]> git.ipfire.org Git - thirdparty/lxc.git/commitdiff
cgfs: don't mount /sys/fs/cgroup readonly
authorChristian Seiler <christian@iwakd.de>
Sat, 3 May 2014 18:57:44 +0000 (20:57 +0200)
committerSerge Hallyn <serge.hallyn@ubuntu.com>
Tue, 6 May 2014 15:20:08 +0000 (10:20 -0500)
Ubuntu containers have had trouble with automatic cgroup mounting that
was not read-write (i.e. lxc.mount.auto = cgroup{,-full}:{ro,mixed}) in
containers without CAP_SYS_ADMIN. Ubuntu's mountall program reads
/lib/init/fstab, which contains an entry for /sys/fs/cgroup. Since
there is no ro option specified for that filesystem, mountall will try
to remount it readwrite if it is already mounted. Without
CAP_SYS_ADMIN, that fails and mountall will interrupt boot and wait for
user input on whether to proceed anyway or to manually fix it,
effectively hanging container bootup.

This patch makes sure that /sys/fs/cgroup is always a readwrite tmpfs,
but that the actual cgroup hierarchy paths (/sys/fs/cgroup/$subsystem)

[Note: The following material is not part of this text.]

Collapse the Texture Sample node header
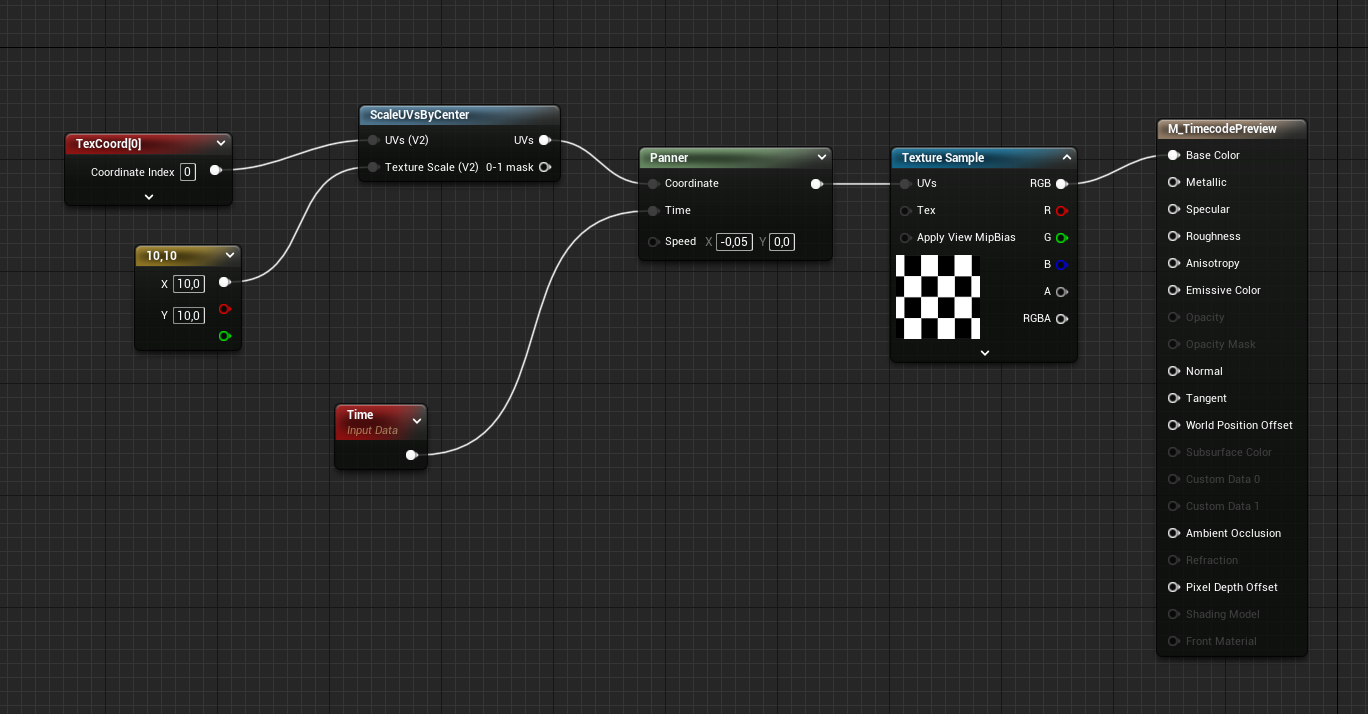This screenshot has width=1368, height=714. (x=1067, y=157)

are readonly if :ro or :mixed is used. This still has the desired
effect within the container (no cgroup escalation possible and programs
get errors if they try to do so anyway), while keeping Ubuntu
containers happy.

Signed-off-by: Christian Seiler <christian@iwakd.de>
Cc: Serge Hallyn <serge.hallyn@ubuntu.com>
Signed-off-by: Serge Hallyn <serge.hallyn@ubuntu.com>
doc/lxc.container.conf.sgml.in
src/lxc/cgfs.c

index 7bd2c9e84cd78e05cb26a5be1a50414e81aab5d6..d3e3ef80fb761dc432a2c50997093d35ccb1c9c8 100644 (file)

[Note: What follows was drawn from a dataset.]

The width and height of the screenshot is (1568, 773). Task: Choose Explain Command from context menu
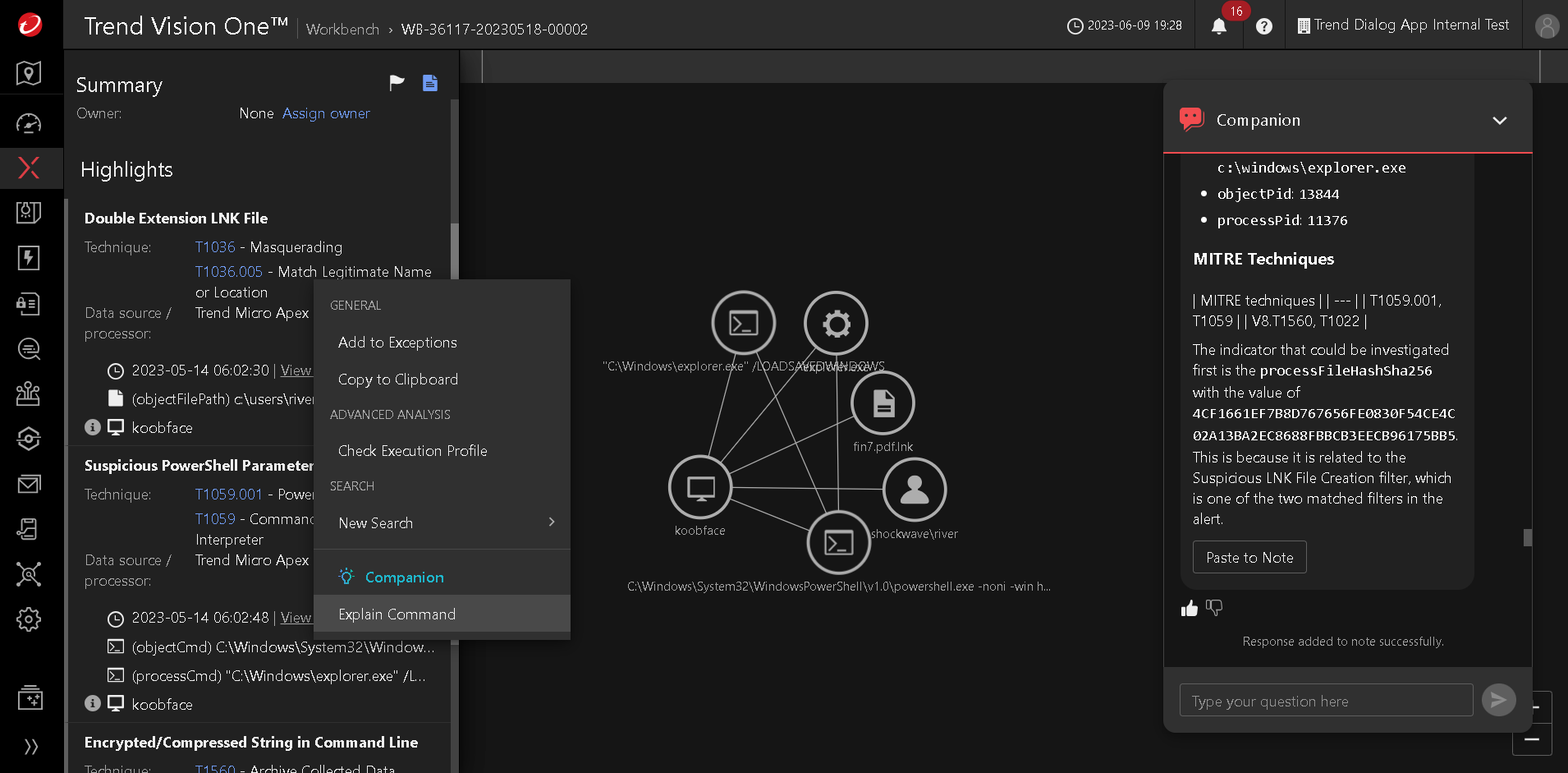397,614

@@ -811,6 +811,26 @@ Foundation, Inc., 51 Franklin Street, Fifth Floor, Boston, MA 02110-1301 USA
                </para>
              </listitem>
            </itemizedlist>
+           <para>
+             Note that if automatic mounting of the cgroup filesystem
+             is enabled, the tmpfs under
+             <filename>/sys/fs/cgroup</filename> will always be
+             mounted read-write (but for the <option>:mixed</option>
+             and <option>:ro</option> cases, the individual
+             hierarchies,
+             <filename>/sys/fs/cgroup/$hierarchy</filename>, will be
+             read-only). This is in order to work around a quirk in
+             Ubuntu's
+              <citerefentry>
+               <refentrytitle>mountall</refentrytitle>
+                <manvolnum>8</manvolnum>
+              </citerefentry>
+             command that will cause containers to wait for user
+             input at boot if
+             <filename>/sys/fs/cgroup</filename> is mounted read-only
+             and the container can't remount it read-write due to a
+             lack of CAP_SYS_ADMIN.
+           </para>
            <para>
              Examples:
            </para>
index db2a973ce210741c8c6ba18cb950d45ded785d0b..d75037a6065666fab2b30f4456463a6ccd003f8b 100644 (file)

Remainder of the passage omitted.